TEXTO DO DOCUMENTO:
Público, 18.05.2008
De Chelas e Marvila, na zona oriental de Lisboa, a Pedrouços, já na fronteira do concelho com Oeiras, a frente ribeirinha da capital conta com vários enteados, zonas não abrangidas pelos planos de requalificação do Governo que se cansaram de esperar por promessas de concretização sempre adiada. A Câmara de Lisboa anunciou um plano estratégico para unir estes
parentes pobres aos seus irmãos mais ricos. Resta saber se será algo
mais do que uma sigla impronunciável.
Os contentores em Marvila
A maldição tem surgido acompanhada de siglas impronunciáveis. As ruas
tristes de Marvila e do Beato alegrar-se-iam por milagre se o PUZRO
(Plano de Urbanização da Zona Ribeirinha Oriental) visse a luz do dia.

REGISTROS EXTRAÍDOS:
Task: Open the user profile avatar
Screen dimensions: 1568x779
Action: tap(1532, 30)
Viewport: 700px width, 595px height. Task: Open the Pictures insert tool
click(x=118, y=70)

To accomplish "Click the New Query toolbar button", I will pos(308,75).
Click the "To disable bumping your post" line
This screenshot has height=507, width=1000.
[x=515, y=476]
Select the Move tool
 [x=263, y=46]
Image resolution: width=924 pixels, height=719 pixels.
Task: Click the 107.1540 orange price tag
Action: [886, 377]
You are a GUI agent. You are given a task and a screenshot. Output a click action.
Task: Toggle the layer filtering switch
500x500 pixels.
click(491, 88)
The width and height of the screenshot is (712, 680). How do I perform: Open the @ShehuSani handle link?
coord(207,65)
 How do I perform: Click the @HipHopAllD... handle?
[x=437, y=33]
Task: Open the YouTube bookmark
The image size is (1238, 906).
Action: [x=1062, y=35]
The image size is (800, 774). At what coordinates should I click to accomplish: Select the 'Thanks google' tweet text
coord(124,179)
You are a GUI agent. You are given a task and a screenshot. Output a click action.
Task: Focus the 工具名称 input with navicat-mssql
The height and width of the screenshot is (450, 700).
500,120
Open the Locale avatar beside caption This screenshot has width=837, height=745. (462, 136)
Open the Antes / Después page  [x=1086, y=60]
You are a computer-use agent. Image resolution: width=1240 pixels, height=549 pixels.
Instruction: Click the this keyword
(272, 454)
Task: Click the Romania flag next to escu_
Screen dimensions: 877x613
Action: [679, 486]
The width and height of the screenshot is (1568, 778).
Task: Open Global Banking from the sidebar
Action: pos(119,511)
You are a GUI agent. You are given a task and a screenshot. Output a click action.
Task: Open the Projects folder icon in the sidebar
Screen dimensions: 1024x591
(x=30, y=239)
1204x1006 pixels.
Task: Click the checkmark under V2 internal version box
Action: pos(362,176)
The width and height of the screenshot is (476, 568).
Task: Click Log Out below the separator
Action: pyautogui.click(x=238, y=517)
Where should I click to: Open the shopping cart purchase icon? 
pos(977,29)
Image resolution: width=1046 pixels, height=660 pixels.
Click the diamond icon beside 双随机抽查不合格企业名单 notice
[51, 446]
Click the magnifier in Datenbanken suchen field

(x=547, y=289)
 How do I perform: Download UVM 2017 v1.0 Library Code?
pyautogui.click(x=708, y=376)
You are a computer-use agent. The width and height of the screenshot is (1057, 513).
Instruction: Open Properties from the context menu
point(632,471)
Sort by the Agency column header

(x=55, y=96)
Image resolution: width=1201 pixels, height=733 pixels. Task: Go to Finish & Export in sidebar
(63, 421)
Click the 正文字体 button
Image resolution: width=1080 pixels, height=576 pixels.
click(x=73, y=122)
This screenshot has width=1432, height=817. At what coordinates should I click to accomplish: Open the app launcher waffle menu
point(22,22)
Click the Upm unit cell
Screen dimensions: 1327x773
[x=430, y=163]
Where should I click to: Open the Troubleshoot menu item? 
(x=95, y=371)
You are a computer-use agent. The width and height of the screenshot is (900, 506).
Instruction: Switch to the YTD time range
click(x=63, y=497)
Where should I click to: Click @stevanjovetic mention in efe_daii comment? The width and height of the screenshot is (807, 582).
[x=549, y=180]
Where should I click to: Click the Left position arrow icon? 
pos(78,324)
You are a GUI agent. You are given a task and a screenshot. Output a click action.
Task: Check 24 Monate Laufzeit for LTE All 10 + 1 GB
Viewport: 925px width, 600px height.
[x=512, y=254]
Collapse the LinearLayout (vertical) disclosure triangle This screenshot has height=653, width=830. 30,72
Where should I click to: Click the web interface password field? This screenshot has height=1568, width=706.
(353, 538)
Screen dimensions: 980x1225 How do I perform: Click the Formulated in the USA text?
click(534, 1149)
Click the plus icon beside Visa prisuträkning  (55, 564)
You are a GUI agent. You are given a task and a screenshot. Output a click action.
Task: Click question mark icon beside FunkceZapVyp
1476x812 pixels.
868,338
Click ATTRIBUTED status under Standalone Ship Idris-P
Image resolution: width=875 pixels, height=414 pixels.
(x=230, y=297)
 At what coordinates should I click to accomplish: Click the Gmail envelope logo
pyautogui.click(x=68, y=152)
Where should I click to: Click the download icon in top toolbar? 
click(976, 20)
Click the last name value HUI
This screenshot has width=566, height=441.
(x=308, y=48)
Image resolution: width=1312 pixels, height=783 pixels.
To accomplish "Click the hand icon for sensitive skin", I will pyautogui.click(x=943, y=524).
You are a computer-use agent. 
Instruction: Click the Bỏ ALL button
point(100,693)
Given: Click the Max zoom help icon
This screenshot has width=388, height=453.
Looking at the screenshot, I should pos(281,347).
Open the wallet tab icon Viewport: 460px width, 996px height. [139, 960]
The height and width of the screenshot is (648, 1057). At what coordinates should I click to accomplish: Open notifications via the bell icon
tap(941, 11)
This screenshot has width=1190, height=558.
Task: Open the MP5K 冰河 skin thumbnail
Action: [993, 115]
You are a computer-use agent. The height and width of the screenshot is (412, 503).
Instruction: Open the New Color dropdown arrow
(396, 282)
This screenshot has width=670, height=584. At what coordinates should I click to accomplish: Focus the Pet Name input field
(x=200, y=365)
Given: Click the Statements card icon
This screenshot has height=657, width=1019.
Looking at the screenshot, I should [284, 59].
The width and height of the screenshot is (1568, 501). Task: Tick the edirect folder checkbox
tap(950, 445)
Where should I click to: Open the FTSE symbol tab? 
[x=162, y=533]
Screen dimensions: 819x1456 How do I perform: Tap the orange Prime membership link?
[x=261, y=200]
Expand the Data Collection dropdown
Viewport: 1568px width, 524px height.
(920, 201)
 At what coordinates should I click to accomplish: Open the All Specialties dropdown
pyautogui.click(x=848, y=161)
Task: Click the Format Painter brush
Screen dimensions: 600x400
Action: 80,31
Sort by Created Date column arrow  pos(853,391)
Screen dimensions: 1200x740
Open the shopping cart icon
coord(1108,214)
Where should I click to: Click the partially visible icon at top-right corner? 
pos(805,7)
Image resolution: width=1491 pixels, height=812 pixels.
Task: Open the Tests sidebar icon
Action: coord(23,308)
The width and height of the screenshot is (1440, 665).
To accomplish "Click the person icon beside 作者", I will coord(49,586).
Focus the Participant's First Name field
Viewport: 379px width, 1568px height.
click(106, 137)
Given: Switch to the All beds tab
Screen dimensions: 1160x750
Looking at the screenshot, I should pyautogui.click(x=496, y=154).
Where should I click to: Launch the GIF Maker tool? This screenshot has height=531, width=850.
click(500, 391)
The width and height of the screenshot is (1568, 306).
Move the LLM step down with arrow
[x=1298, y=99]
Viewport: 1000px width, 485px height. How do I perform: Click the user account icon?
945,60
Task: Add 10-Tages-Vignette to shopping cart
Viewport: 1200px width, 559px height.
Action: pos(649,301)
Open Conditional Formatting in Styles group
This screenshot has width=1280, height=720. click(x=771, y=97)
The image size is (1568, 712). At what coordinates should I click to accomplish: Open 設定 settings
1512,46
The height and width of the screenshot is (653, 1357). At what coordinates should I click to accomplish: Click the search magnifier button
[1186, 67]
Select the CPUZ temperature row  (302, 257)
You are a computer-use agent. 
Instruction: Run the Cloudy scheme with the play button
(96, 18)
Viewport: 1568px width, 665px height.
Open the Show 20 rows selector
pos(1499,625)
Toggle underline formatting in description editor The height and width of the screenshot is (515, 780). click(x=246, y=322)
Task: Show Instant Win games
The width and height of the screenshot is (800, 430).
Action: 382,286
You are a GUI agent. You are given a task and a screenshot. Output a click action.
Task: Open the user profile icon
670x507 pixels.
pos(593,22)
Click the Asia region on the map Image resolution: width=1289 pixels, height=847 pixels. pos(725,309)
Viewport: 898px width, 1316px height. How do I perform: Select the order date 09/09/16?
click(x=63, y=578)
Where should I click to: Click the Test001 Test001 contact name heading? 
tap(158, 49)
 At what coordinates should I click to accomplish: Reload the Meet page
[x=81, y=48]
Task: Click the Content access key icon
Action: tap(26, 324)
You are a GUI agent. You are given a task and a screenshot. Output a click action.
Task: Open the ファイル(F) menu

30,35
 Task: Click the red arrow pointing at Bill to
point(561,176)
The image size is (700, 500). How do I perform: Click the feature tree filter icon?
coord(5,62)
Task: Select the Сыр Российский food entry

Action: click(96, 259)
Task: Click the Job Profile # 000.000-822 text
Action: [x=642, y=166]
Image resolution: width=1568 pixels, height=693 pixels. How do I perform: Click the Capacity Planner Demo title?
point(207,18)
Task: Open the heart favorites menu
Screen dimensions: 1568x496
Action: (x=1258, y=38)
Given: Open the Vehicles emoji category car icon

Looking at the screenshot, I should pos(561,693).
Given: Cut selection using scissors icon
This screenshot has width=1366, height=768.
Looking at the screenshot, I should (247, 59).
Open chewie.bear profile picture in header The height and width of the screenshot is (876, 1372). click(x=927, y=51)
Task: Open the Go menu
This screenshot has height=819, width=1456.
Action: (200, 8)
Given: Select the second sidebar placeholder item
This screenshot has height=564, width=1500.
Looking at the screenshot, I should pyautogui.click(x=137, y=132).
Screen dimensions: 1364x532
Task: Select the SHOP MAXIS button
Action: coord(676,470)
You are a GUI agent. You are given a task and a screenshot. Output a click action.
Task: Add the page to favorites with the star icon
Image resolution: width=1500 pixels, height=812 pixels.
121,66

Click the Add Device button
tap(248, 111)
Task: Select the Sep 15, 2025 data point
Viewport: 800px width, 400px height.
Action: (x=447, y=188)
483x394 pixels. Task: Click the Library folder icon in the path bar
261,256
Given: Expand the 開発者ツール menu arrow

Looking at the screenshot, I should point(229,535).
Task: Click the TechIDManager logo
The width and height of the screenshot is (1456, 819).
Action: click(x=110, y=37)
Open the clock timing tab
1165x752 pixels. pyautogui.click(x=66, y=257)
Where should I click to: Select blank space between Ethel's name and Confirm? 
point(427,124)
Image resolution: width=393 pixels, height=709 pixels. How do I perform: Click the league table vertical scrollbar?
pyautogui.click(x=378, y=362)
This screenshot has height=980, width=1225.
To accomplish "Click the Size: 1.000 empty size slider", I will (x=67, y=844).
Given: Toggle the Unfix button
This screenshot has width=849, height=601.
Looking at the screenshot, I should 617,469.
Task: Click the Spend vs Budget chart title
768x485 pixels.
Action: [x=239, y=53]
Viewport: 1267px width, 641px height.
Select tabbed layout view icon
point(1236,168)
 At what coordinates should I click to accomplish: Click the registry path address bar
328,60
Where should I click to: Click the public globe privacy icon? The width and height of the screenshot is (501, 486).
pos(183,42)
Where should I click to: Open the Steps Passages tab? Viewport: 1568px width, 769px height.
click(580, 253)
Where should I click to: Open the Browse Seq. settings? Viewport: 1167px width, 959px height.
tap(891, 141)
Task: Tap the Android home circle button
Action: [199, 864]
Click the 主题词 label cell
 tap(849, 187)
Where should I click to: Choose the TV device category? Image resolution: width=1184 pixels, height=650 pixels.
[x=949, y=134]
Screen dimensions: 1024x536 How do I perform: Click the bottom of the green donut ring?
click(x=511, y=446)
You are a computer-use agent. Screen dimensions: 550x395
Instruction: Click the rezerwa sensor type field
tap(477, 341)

O QUE FAZER: Reescreva o trecho do texto sobre a frente ribeirinha de Lisboa começando em "Público, 18.05.2008" e terminando em "uma sigla impronunciável.", trocando "enteados" por "órfãos".

SUA RESPOSTA:
Público, 18.05.2008
De Chelas e Marvila, na zona oriental de Lisboa, a Pedrouços, já na fronteira do concelho com Oeiras, a frente ribeirinha da capital conta com vários órfãos, zonas não abrangidas pelos planos de requalificação do Governo que se cansaram de esperar por promessas de concretização sempre adiada. A Câmara de Lisboa anunciou um plano estratégico para unir estes
parentes pobres aos seus irmãos mais ricos. Resta saber se será algo
mais do que uma sigla impronunciável.